Lei guarda e saluta tutti, uno per uno, sperando in una piccola elemosina. Le giornate trascorrono lunghe e monotone tra una carezza al bambino e la cantilena di saluto. Anna non sa che per il periodo pasquale la direzione del supermercato ha deciso di bandire un piccolo concorso di pittura tra i bambini: i piccoli clienti possono ricevere gratuitamente dei disegni stampati (raffiguranti un coniglietto, un pulcino, un cagnolino) da colorare liberamente e restituire alla direzione. I disegni più belli verranno premiati prima di Pasqua. L’iniziativa ha subito un successo straordinario. I disegni che a mano a mano vengono raccolti e numerati sventolano come bandiere appese ad un filo steso tra una parete e l’altra del supermercato.

Il bambino di Anna fuori sonnecchia o gioca un camioncino. Forse qualche cliente caritatevole gli regalerà un uovo di Pasqua o forse la madre riuscirà a comprarglielo con le monete che riesce a mettere da parte. È escluso da quell’andirivieni festante di bambini che accompagnano i genitori a fare la spesa, prendono il disegno da colorare e poi lo riportano come un trofeo sperando di vincere premi favolosi.

Una mattina, Lucia, insegnante di disegno e cliente del supermercato, madre di un figlio ormai grande per quel genere di cose, decide di coinvolgere il figlio di Anna. Lucia guarda spesso Anna: osserva il modo affettuoso con cui la giovane zingara parla al bambino, cercando di distrarlo dalla noia delle lunghe ore di attesa. Forse gli racconta delle storie, qualche favola, lì sul marciapiede. Madre e figlio sorridono qualche volta, come condividendo un segreto tra loro.

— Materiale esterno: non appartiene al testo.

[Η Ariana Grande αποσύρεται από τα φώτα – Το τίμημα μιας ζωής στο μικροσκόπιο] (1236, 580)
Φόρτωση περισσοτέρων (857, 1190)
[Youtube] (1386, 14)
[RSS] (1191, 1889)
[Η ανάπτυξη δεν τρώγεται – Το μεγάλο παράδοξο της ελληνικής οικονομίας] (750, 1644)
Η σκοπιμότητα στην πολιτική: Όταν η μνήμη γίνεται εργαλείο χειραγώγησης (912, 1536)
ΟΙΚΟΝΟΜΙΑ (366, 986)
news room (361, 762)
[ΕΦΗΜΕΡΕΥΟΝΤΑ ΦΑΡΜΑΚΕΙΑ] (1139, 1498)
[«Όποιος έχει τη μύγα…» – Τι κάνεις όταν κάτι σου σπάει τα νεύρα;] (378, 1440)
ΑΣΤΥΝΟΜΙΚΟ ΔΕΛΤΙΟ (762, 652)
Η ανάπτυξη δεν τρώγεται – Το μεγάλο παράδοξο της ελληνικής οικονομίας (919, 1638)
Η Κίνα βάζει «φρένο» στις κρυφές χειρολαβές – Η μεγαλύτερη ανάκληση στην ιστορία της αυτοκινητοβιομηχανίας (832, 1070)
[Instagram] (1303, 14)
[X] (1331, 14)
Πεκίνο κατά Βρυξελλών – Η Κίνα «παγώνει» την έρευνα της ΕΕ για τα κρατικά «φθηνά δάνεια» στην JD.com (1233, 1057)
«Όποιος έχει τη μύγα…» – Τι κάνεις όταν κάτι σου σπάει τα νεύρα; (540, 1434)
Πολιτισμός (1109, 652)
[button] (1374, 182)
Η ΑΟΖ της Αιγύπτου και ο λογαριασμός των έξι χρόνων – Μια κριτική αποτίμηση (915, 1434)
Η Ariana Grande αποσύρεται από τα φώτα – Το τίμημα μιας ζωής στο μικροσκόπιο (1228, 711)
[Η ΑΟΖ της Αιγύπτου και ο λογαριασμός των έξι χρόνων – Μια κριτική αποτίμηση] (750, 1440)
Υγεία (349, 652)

Lucia prende dei disegni da colorare e li dona al bambino di Anna, spiegando come funziona il concorso. «Ha i colori?», chiede alla madre. «Sì, ha i colori a casa». Il giorno dopo le due donne si incontrano al solito posto. Anna racconta a Lucia che il bambino ha già consegnato il disegno colorato e che gareggia con il numero 60. Poi Lucia entra al supermercato a fare la spesa, cercando il numero 60 tra i disegni appesi alla corda. Ma il numero 60 non è esposto, forse non è stato ancora appeso…

La mattina dopo Anna, tutta eccitata, comunica a Lucia che la direzione del supermercato le ha telefonato al cellulare invitando il bambino alla cerimonia di premiazione che si svolgerà nel pomeriggio al supermercato. Anche il bambino non sta più nella pelle, vuole entrare subito dentro il supermercato. «Speriamo che diano un regalo a tutti i partecipanti», commenta a voce alta Lucia. Poi, un po’ preoccupata per una eventuale delusione delle attese del bambino: «Com’è il disegno?». «Bello!» risponde Anna, illuminandosi tutta.

Quel pomeriggio, presa da mille impegni, Lucia non trova il tempo di fare una scappata al supermercato. Ci riesce verso sera, quando la cerimonia è ormai conclusa. «Come è andata?», chiede ad un commesso. «Bene, abbiamo premiato i tre disegni più belli». «Solo quelli? E gli altri bambini?» Mentre parla, guardando in alto tra i coloratissimi disegni ancora appesi, Lucia riesce finalmente ad individuare il numero 60: è un coniglietto, colorato di marrone, su un tenue sfondo rosa. Forse il bambino aveva disposizione solo quei due colori. «E gli altri bambini?» chiede di nuovo. «Tutti i bambini partecipanti hanno ricevuto un uovo di Pasqua, è stata una bellissima festa…».